Friday, September 17, 2010

Day Of The Diorama

The Peanut had a project due today for second grade.  And it was a hoot watching her put it together, let me tell you.

They had to do a diorama about the desert after reading a story about walking in the desert in class.

You remember the days of "little world in a shoebox," right?

Well, hers reflects the desert that she's gotten to see:  the one out in Arizona where Grandpa Smith, Uncle Scott and Aunt Amy, and all her cousins live.

We spent a day and a half scrounging up little plastic animals and plants and stuff from her toy box and picking up a few more at a local craft shop that she wanted (see, e.g., big howling coyote, which was "soooooo, perfect, pleeeeeeeeease"...mom is clearly a softie because I plunked down $1.50 for a teeny plastic howling coyote.)

She started by painting the inside of the shoebox so she had sky and sand parts.  Then it wasn't blue enough, so she did a second coat of sky blue.

We had a round sponge dauber that I have used for stenciling that she used to dab on clouds here, there and everywhere.  I thought they ended up looking pretty good.

But I'm most grateful that I thought to put down a thick layer of newspaper on the craft table before we started.  Did I mention she's seven and really enthusiastic about splashing paint around in a Jackson Pollack style masterpiece?


Then she glued down a big piece of sandpaper to the bottom "because it wouldn't be the desert without sand, duh" and took some time to place piles of rocks stuck together with globs of glue all over the place.  The Arizona desert is pretty rocky, and she wasn't satisfied with a plain sheet of sandpaper.  No siree.

Then came the palm tree, cactus, and animal-o-rama placement.

When you are seven?  It isn't about visual aesthetic so much as "how many things can I cram in this box?"

She had a blast, but I had to step in and help with the glue at the point where she'd gotten her fingers almost stuck together with excess.

The funniest thing was her insistence about putting a little plastic hiker dude with binoculars in the back of the box.  She said, "That's Grandpa Smith hiking in the desert, mom.  He has to be in there."  

She wanted to put the Grandpa Smith plastic guy right beside the giant, creepy scorpion "so they could have a good fight" but I persuaded her that if Grandpa Smith met a giant scorpion in the desert, he probably wouldn't just walk right up to it to say howdy.

The picture is not the greatest -- I took it yesterday evening after a long day of helping move furniture over to the school, and had just enough patience for a quick snapshot with the iMAC photobooth software before I crawled up to bed.  But I thought it would be a hoot to share.

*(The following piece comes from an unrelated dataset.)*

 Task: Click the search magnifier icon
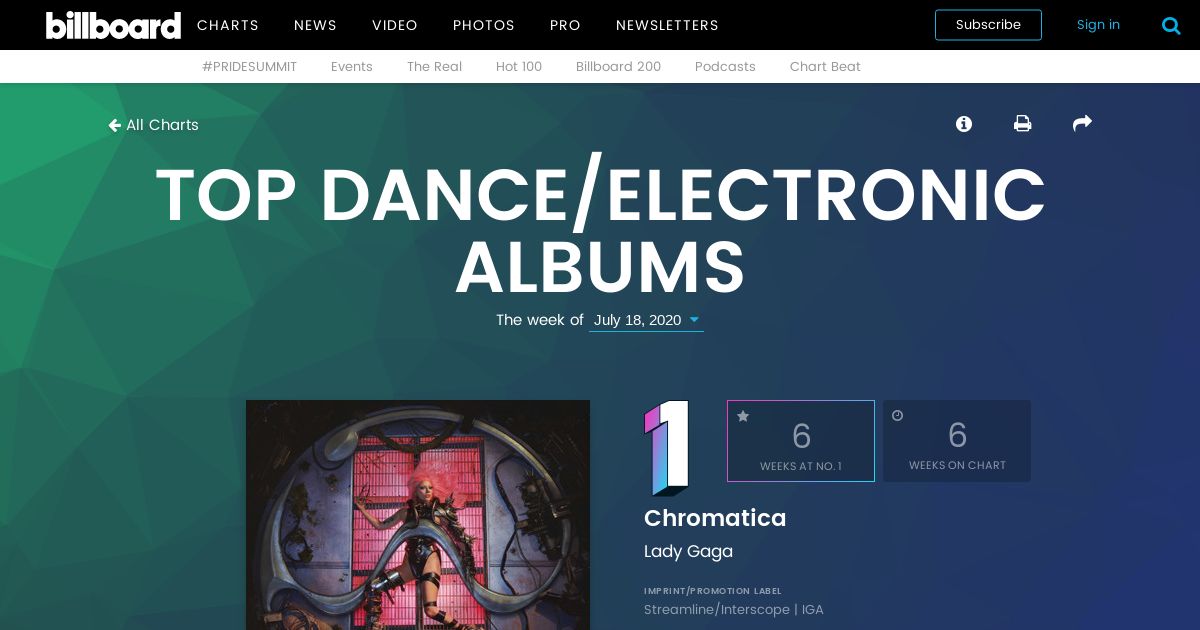click(x=1171, y=26)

There's always a fine line between being helpful for your kids when they have a project like this, and helping so much that it becomes more your project than theirs.  I try to stay on the "her project, not mine" side of the line as much as I can, sometimes to the point of irritating her for not helping more.  I think there is value in learning to do things for yourself and in figuring out little problems on your own where you can.

But I still struggle with it.

I have a feeling that this is a thing that all parents have to balance out for themselves across the whole of their child's lifetime -- how could you not, really, when you love someone this much and want the best for them?  But that doesn't make it any easier.

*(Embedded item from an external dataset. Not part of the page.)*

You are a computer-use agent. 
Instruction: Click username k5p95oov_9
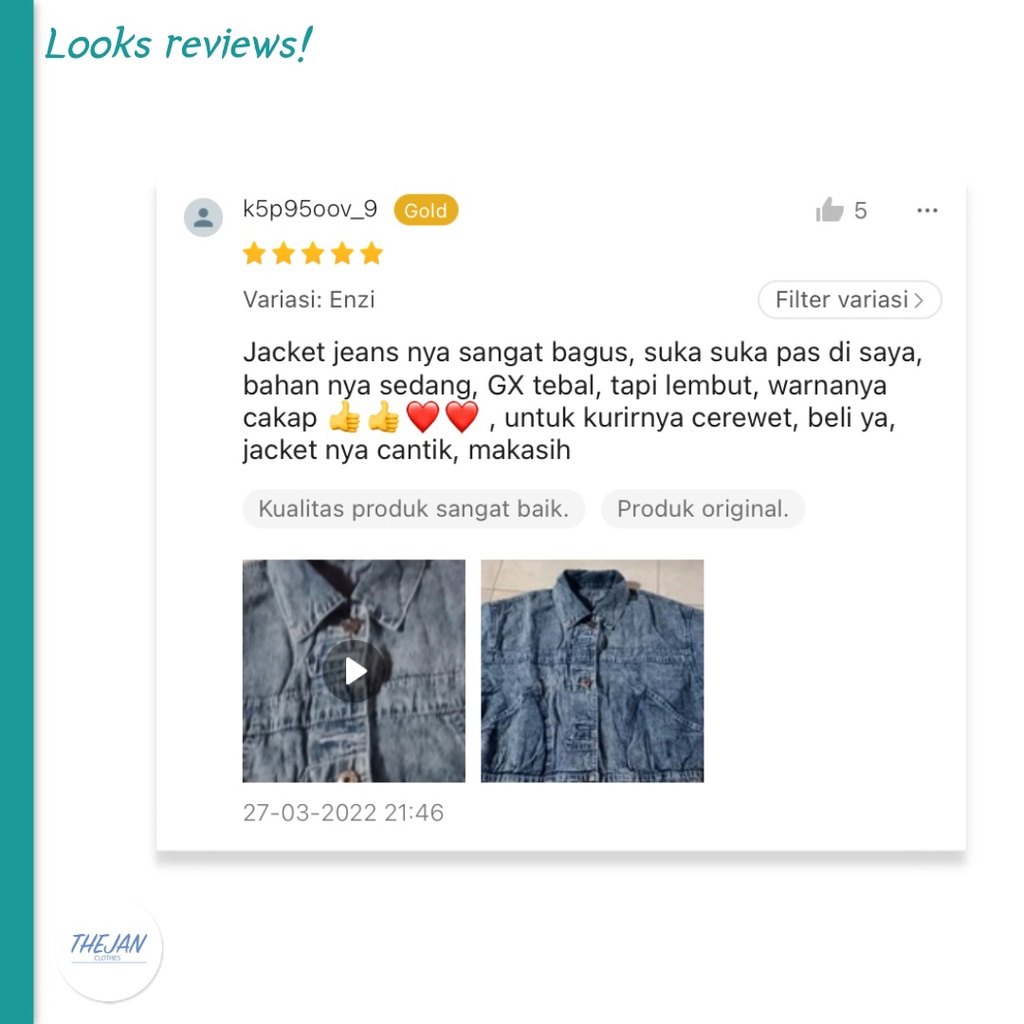pyautogui.click(x=310, y=209)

Especially when I'm also fighting my perfectionist tendencies and trying very hard not to pass them on to her by insisting on things like labels for all the animals or touching up the lines between sky and sand.  It's my own issue, not hers, and she worked really hard on this project and made it look fantastic and that is plenty of awesomeness for a 7 year old who doesn't have her mother's insane drive to get the best grade EVAR on anything she ever touches.

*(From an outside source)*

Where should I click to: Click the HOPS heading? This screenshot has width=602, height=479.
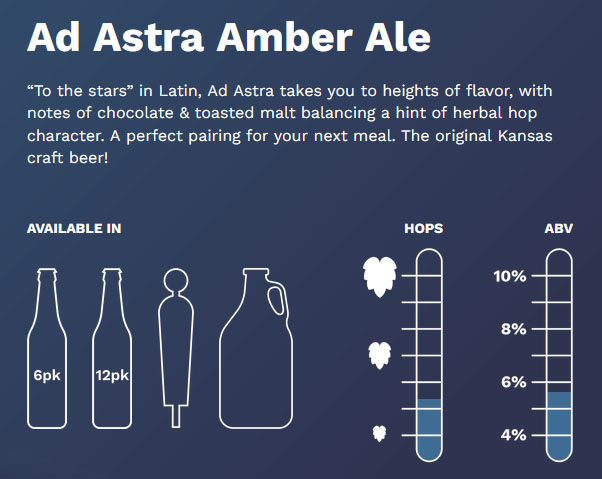click(423, 229)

I wouldn't wish that on her for anything.  It's been an exhausting lifetime of pushing myself in that way -- one of these days, I'd like to master letting go and allowing myself to do just enough instead of having to do more than anyone else.  It would be a much happier row to hoe, wouldn't it?

3 comments:

Suzanne said...

ska-weel that is so cute and imaginative.

when my girls were in the 4th grade, they had to do the one of the california missions made outta sugar cube thing. i don't remember those days fondly.

the peanut did really good -- as did you mom.

OldCoastie said...

that's a pretty darn sophisticated diorama for 7 years old.

good job, Peanut!

Christy Hardin Smith said...

She loves all things art -- she was so excited to paint, and I was not allowed to help in any way until she got to the clouds. We figured out how to do one of them together and then I was banished again. She has a really nice eye for this sort of thing. We try to nurture that where we can, because she really enjoys art a lot.